An 18-year-old German researcher has discovered and published a proof of concept he’s calling KeySteal: what he claims is a zero-day bug that could be exploited by attackers using a malicious app to drain passwords out of Apple’s Keychain password manager.
No fix is expected anytime soon. The researcher, Linus Henze, says he’s not sharing details with Apple – and yes, the company asked – in protest of the company’s invite-only/iOS-only bounties.
I won’t release this. The reason is simple: Apple still has no bug bounty program (for macOS), so blame them.
The bug affects even the most recent MacOS, Mojave.
On Sunday, Henze posted this proof of concept video to YouTube:
It demonstrates extraction of all local Keychain passwords on macOS Mojave, and Henze says it works on earlier versions of the OS. It works without root or administrator privileges and without password prompts, he says.
A bit about Keychain
Apple’s Keychain is a password manager that’s built in to MacOS and turned on by default, hopefully making it hassle-free for users to make the switch to using a manager to store the gazillion passwords people tend to have nowadays.
As Naked Security’s Maria Varmazis has explained, Keychain captures passwords that you enter on one device or website, stores them in an encrypted form in the cloud, and then automatically fills in your credentials the next time you need them. That way, you don’t have to remember your passwords or glue them to your monitor on a sticky note.
This isn’t the first time
Of course, having all your credentials in one, convenient place makes it crucial that the one place is as secure as possible. But, unfortunately, this isn’t the first time we’ve seen a password stealer prey on Keychain. In 2016, password-stealing malware was uploaded to the popular BitTorrent client Transmission not once, but twice.
And in 2017, security researcher Patrick Wardle demonstrated keychainStealer. That one got into Keychain passwords via an unsigned Mac app, then dumped the credentials into a plain text file.
It sounds like KeyStealer is similar to keychainStealer in that it too could be exploited via malicious apps. In his video, Henze opens Keychain Access, where he’s stored fake version of his passwords, such as to his Facebook and Twitter accounts. Whatever app he created – again, he’s not sharing details – was able to read the content of the keychain without the need for a victim’s explicit permission, nor with any admin level permissions. Henze:
Running a simple app is all that’s required.
How would the bad app get onto a Mac in the first place? Henze suggested that an attacker could tuck it into a legitimate app, or that it could be downloaded from a boobytrapped website.
Henze told Forbes that the attack can also grab tokens for accessing iCloud. Thus, an attacker could potentially also take over an Apple ID and download the keychain from the company’s servers.

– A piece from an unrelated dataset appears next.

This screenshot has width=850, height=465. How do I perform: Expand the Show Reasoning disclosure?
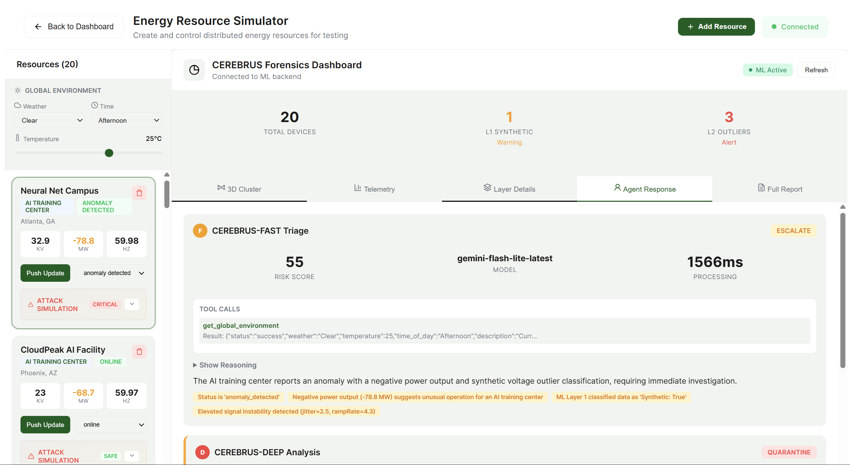pyautogui.click(x=225, y=365)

Yet another bug-collecting kid
This is the second time in two weeks that a teenager has discovered a bug in Apple’s products. Just last week, we found out about a FaceTime eavesdropping bug that was reported discovered by a 14-year-old (and his mom).
Apple is working on a fix for the FaceTime bug and will reportedly give the 14-year-old, Grant Thompson, an as-yet-undetermined bounty via its iOS bug bounty program.
That program, which Apple set up in 2016, offers rewards up to $200,000 for vulnerabilities found in its software.